> [SET EXERCISE] Could you give back the material from the line with "The width and height of the screenshot is (582, 337)." up to and including the line with "pos(818,70)", swapping "Stake" for "Status" and keeping everything else the same?

> [SUPPLIED RECORDS]
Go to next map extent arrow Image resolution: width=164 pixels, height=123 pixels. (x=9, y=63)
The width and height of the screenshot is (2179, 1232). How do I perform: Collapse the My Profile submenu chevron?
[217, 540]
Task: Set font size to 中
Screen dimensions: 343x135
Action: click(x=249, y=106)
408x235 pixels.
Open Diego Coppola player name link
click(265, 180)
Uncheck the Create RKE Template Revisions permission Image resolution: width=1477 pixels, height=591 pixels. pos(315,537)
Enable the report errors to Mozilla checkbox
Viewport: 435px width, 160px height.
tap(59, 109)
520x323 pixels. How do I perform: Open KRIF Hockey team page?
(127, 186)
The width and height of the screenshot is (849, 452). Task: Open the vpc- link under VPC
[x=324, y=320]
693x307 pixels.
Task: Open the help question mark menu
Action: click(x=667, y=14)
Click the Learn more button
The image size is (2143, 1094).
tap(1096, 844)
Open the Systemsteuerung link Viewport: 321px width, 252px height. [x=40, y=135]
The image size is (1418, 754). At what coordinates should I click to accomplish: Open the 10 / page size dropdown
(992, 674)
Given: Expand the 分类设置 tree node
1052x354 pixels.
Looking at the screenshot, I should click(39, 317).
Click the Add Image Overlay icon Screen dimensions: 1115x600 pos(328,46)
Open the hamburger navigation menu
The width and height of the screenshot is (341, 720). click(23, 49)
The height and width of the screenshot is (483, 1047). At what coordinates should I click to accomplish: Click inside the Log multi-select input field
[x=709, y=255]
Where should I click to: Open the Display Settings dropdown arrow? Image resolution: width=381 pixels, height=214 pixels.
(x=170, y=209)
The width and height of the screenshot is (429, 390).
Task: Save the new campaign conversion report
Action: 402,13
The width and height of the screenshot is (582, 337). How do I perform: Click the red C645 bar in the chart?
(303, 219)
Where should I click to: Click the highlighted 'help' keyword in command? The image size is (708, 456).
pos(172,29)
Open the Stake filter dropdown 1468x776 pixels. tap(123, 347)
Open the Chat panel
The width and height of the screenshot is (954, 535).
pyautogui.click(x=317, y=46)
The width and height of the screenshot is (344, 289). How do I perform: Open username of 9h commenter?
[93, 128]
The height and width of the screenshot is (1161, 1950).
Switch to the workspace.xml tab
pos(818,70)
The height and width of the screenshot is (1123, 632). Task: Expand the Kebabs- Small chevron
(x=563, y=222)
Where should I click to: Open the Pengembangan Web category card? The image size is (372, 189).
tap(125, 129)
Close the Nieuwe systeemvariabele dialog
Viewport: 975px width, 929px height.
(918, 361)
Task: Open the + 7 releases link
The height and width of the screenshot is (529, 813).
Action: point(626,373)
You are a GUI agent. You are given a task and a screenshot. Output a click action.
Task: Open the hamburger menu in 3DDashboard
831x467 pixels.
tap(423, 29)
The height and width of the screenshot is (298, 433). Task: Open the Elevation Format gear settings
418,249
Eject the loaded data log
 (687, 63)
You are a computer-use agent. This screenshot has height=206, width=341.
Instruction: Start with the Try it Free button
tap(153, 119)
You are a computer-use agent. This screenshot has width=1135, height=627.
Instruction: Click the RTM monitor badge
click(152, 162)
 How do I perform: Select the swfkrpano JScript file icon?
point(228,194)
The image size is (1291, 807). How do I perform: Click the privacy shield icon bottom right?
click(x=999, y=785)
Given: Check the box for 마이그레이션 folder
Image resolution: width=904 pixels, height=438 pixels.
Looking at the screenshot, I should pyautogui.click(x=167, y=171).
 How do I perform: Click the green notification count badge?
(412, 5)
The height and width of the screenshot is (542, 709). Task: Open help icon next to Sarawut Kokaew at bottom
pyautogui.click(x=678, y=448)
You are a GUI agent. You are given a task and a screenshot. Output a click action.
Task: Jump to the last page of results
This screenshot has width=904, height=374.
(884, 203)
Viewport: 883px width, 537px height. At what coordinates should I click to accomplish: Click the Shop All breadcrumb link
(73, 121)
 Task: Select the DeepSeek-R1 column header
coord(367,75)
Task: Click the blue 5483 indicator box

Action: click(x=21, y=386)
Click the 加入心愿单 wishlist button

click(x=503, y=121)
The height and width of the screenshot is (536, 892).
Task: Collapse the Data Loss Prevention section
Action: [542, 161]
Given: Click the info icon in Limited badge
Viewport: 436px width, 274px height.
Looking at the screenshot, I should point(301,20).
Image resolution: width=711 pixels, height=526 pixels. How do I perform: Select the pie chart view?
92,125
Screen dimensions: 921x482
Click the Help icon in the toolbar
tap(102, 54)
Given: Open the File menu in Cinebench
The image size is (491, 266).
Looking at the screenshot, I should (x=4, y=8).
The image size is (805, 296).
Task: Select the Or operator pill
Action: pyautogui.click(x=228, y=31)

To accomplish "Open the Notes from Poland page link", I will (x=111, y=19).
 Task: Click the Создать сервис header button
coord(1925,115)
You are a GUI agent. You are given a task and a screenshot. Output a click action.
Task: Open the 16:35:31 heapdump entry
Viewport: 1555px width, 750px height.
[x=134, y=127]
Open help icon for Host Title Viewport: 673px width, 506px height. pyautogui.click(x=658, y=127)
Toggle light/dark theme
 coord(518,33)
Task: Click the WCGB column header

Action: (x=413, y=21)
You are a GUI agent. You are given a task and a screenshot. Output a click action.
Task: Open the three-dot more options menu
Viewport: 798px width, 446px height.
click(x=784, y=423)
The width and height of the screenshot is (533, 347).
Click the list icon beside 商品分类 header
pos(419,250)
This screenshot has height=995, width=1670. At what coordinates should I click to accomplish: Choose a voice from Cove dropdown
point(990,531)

> [REPLY TO THE TASK]
The width and height of the screenshot is (582, 337). How do I perform: Click the red C645 bar in the chart?
(303, 219)
Where should I click to: Click the highlighted 'help' keyword in command? The image size is (708, 456).
pos(172,29)
Open the Status filter dropdown 1468x776 pixels. tap(123, 347)
Open the Chat panel
The width and height of the screenshot is (954, 535).
pyautogui.click(x=317, y=46)
The width and height of the screenshot is (344, 289). How do I perform: Open username of 9h commenter?
[93, 128]
The height and width of the screenshot is (1161, 1950).
Switch to the workspace.xml tab
pos(818,70)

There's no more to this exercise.